— begin TEXT PASSAGE —

Never leave home without it. That’s my (borrowed) statement and I’m sticking to it. After my nightmare driving experience a couple of days ago, I knew it was time to bring out the Garmin GPS and put it on the dashboard of my KIA. First, I wanted to update the maps because “that old thing” wouldn’t have details about the horrible Interstate construction. Frankly, I cannot accurately describe the horrible traffic problems due to construction on I-35 in Waco, Texas. On the road to the update, I had a unique experience I suspect was a scam.

I did a Google search for “Garmin GPS updates” and clicked on the one at the top of the list. I immediately had an individual ready to “chat.” Next, the request for my phone number so we could “talk.” On my Smartphone, with the speaker on, a young man worked diligently in an effort to assist me. My desktop computer seemed to have “a mind of its own” and I could never get to a place where the young man had access to my computer. How do I know he was “a young man”? In conversation, I told him I am eighty-six and he said I’m older than his grandparents “back in India.” The problems I encountered: (1) My internet WiFi stopped working, (2) the computer wouldn’t recognize the Garmin. I tried changing USB ports; I tried everything imaginable and I couldn’t get to the place where the young man could access my computer. Finally, we established an appointment for Monday at noon.

— end TEXT PASSAGE —
— begin RECORDED INFORMATION —

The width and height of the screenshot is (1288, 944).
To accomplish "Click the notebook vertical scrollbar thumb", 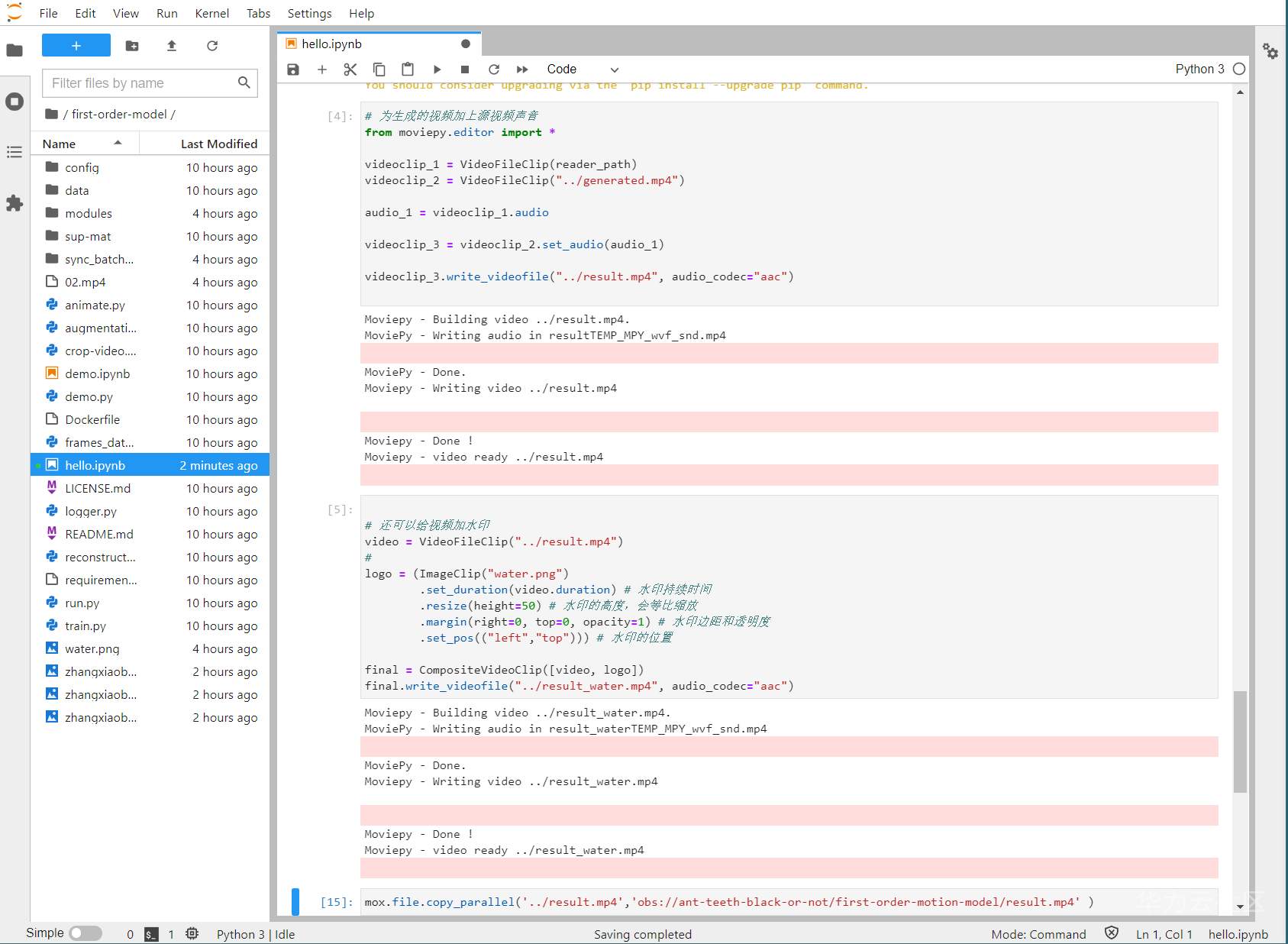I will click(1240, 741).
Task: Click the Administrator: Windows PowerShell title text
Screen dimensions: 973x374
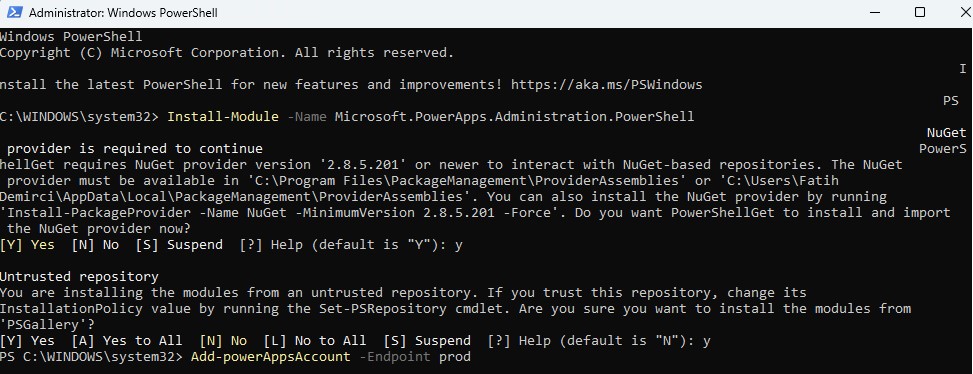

— end RECORDED INFORMATION —

* TASK LIST *
1: Translate this sentence from the Garmin update passage into Spanish: "Finally, we established an appointment for Monday at noon."
2: Quote everything in the Garmin update passage from "I did a Google" down to "Monday at noon.".

* OUTPUTS BY TASK *
1: Finalmente, concertamos una cita para el lunes al mediodía.

2:
I did a Google search for “Garmin GPS updates” and clicked on the one at the top of the list. I immediately had an individual ready to “chat.” Next, the request for my phone number so we could “talk.” On my Smartphone, with the speaker on, a young man worked diligently in an effort to assist me. My desktop computer seemed to have “a mind of its own” and I could never get to a place where the young man had access to my computer. How do I know he was “a young man”? In conversation, I told him I am eighty-six and he said I’m older than his grandparents “back in India.” The problems I encountered: (1) My internet WiFi stopped working, (2) the computer wouldn’t recognize the Garmin. I tried changing USB ports; I tried everything imaginable and I couldn’t get to the place where the young man could access my computer. Finally, we established an appointment for Monday at noon.